→ WORK INSTRUCTIONS: Down to the last line, reproduce the data below exactly.

→ SUPPLIED ENTRIES:
┄┄┄┄┄┄┄┄┄┄┄┄┄┄┄┄┄┄┄┄

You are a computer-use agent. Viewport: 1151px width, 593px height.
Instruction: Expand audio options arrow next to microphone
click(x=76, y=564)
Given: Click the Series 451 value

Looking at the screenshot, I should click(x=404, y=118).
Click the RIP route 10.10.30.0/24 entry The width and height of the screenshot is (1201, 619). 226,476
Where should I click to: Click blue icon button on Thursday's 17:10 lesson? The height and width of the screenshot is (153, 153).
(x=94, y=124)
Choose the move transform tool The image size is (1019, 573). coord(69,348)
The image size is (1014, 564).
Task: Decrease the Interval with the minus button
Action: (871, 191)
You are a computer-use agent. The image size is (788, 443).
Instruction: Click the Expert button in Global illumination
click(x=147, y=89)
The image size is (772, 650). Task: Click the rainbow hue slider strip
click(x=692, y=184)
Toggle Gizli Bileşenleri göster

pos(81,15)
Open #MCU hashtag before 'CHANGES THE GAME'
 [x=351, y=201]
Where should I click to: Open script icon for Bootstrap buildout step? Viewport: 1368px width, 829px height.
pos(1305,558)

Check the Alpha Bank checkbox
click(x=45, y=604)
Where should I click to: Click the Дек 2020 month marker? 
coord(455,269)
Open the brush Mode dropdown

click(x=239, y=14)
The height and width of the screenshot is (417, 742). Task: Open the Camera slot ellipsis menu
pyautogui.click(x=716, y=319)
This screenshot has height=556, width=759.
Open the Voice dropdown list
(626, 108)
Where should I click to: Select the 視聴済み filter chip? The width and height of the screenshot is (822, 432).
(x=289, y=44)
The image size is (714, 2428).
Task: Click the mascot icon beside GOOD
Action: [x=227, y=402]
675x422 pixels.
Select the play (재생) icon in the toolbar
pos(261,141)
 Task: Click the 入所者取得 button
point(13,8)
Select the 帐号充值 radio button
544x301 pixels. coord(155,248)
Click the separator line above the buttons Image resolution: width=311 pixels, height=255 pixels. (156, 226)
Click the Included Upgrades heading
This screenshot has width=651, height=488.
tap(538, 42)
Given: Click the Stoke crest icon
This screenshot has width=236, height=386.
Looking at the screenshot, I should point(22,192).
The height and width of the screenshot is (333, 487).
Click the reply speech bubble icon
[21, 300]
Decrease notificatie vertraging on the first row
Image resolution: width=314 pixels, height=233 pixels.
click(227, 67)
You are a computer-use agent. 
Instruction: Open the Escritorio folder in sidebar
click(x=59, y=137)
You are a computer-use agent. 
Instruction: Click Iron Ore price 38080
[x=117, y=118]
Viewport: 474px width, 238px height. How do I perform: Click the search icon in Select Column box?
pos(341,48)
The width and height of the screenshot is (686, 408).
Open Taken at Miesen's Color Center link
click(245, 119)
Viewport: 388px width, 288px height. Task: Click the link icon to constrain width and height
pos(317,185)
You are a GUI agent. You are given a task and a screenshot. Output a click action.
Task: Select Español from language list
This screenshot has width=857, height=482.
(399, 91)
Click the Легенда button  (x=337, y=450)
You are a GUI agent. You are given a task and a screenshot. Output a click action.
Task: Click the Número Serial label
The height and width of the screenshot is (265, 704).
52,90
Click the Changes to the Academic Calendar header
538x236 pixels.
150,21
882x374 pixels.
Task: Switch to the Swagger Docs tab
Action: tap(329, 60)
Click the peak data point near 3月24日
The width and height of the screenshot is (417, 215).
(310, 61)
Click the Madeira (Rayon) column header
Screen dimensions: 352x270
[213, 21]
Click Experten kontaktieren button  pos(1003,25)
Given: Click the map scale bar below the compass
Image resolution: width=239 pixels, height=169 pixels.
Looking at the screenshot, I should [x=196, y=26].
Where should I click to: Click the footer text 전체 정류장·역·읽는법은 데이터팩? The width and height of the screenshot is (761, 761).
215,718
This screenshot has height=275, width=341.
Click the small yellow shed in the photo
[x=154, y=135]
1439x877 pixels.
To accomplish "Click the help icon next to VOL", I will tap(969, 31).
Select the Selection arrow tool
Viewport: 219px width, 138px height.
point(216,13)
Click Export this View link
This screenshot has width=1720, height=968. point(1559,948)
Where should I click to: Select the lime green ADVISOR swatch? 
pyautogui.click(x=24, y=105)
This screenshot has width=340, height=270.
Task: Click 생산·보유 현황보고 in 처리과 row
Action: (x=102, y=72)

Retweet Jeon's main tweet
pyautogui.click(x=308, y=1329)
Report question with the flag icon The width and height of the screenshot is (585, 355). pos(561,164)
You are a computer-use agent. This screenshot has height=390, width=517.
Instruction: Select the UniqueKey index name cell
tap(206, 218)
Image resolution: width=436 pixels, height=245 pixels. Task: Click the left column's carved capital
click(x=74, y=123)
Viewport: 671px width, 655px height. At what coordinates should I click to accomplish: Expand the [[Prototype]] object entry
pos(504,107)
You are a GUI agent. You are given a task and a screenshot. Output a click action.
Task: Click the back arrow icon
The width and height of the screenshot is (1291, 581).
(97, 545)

┄┄┄┄┄┄┄┄┄┄┄┄┄┄┄┄┄┄┄┄

→ COMPLETED TASK:
You are a computer-use agent. Viewport: 1151px width, 593px height.
Instruction: Expand audio options arrow next to microphone
click(x=76, y=564)
Given: Click the Series 451 value

Looking at the screenshot, I should click(x=404, y=118).
Click the RIP route 10.10.30.0/24 entry The width and height of the screenshot is (1201, 619). 226,476
Where should I click to: Click blue icon button on Thursday's 17:10 lesson? The height and width of the screenshot is (153, 153).
(x=94, y=124)
Choose the move transform tool The image size is (1019, 573). coord(69,348)
The image size is (1014, 564).
Task: Decrease the Interval with the minus button
Action: (871, 191)
You are a computer-use agent. The image size is (788, 443).
Instruction: Click the Expert button in Global illumination
click(x=147, y=89)
The image size is (772, 650). Task: Click the rainbow hue slider strip
click(x=692, y=184)
Toggle Gizli Bileşenleri göster

pos(81,15)
Open #MCU hashtag before 'CHANGES THE GAME'
 [x=351, y=201]
Where should I click to: Open script icon for Bootstrap buildout step? Viewport: 1368px width, 829px height.
pos(1305,558)

Check the Alpha Bank checkbox
click(x=45, y=604)
Where should I click to: Click the Дек 2020 month marker? 
coord(455,269)
Open the brush Mode dropdown

click(x=239, y=14)
The height and width of the screenshot is (417, 742). Task: Open the Camera slot ellipsis menu
pyautogui.click(x=716, y=319)
This screenshot has height=556, width=759.
Open the Voice dropdown list
(626, 108)
Where should I click to: Select the 視聴済み filter chip? The width and height of the screenshot is (822, 432).
(x=289, y=44)
The image size is (714, 2428).
Task: Click the mascot icon beside GOOD
Action: [x=227, y=402]
675x422 pixels.
Select the play (재생) icon in the toolbar
pos(261,141)
 Task: Click the 入所者取得 button
point(13,8)
Select the 帐号充值 radio button
544x301 pixels. coord(155,248)
Click the separator line above the buttons Image resolution: width=311 pixels, height=255 pixels. (156, 226)
Click the Included Upgrades heading
This screenshot has width=651, height=488.
tap(538, 42)
Given: Click the Stoke crest icon
This screenshot has width=236, height=386.
Looking at the screenshot, I should point(22,192).
The height and width of the screenshot is (333, 487).
Click the reply speech bubble icon
[21, 300]
Decrease notificatie vertraging on the first row
Image resolution: width=314 pixels, height=233 pixels.
click(227, 67)
You are a computer-use agent. 
Instruction: Open the Escritorio folder in sidebar
click(x=59, y=137)
You are a computer-use agent. 
Instruction: Click Iron Ore price 38080
[x=117, y=118]
Viewport: 474px width, 238px height. How do I perform: Click the search icon in Select Column box?
pos(341,48)
The width and height of the screenshot is (686, 408).
Open Taken at Miesen's Color Center link
click(245, 119)
Viewport: 388px width, 288px height. Task: Click the link icon to constrain width and height
pos(317,185)
You are a GUI agent. You are given a task and a screenshot. Output a click action.
Task: Select Español from language list
This screenshot has width=857, height=482.
(399, 91)
Click the Легенда button  (x=337, y=450)
You are a GUI agent. You are given a task and a screenshot. Output a click action.
Task: Click the Número Serial label
The height and width of the screenshot is (265, 704).
52,90
Click the Changes to the Academic Calendar header
538x236 pixels.
150,21
882x374 pixels.
Task: Switch to the Swagger Docs tab
Action: tap(329, 60)
Click the peak data point near 3月24日
The width and height of the screenshot is (417, 215).
(310, 61)
Click the Madeira (Rayon) column header
Screen dimensions: 352x270
[213, 21]
Click Experten kontaktieren button  pos(1003,25)
Given: Click the map scale bar below the compass
Image resolution: width=239 pixels, height=169 pixels.
Looking at the screenshot, I should [x=196, y=26].
Where should I click to: Click the footer text 전체 정류장·역·읽는법은 데이터팩? The width and height of the screenshot is (761, 761).
215,718
This screenshot has height=275, width=341.
Click the small yellow shed in the photo
[x=154, y=135]
1439x877 pixels.
To accomplish "Click the help icon next to VOL", I will tap(969, 31).
Select the Selection arrow tool
Viewport: 219px width, 138px height.
point(216,13)
Click Export this View link
This screenshot has width=1720, height=968. point(1559,948)
Where should I click to: Select the lime green ADVISOR swatch? 
pyautogui.click(x=24, y=105)
This screenshot has width=340, height=270.
Task: Click 생산·보유 현황보고 in 처리과 row
Action: (x=102, y=72)

Retweet Jeon's main tweet
pyautogui.click(x=308, y=1329)
Report question with the flag icon The width and height of the screenshot is (585, 355). pos(561,164)
You are a computer-use agent. This screenshot has height=390, width=517.
Instruction: Select the UniqueKey index name cell
tap(206, 218)
Image resolution: width=436 pixels, height=245 pixels. Task: Click the left column's carved capital
click(x=74, y=123)
Viewport: 671px width, 655px height. At what coordinates should I click to accomplish: Expand the [[Prototype]] object entry
pos(504,107)
You are a GUI agent. You are given a task and a screenshot. Output a click action.
Task: Click the back arrow icon
The width and height of the screenshot is (1291, 581).
(97, 545)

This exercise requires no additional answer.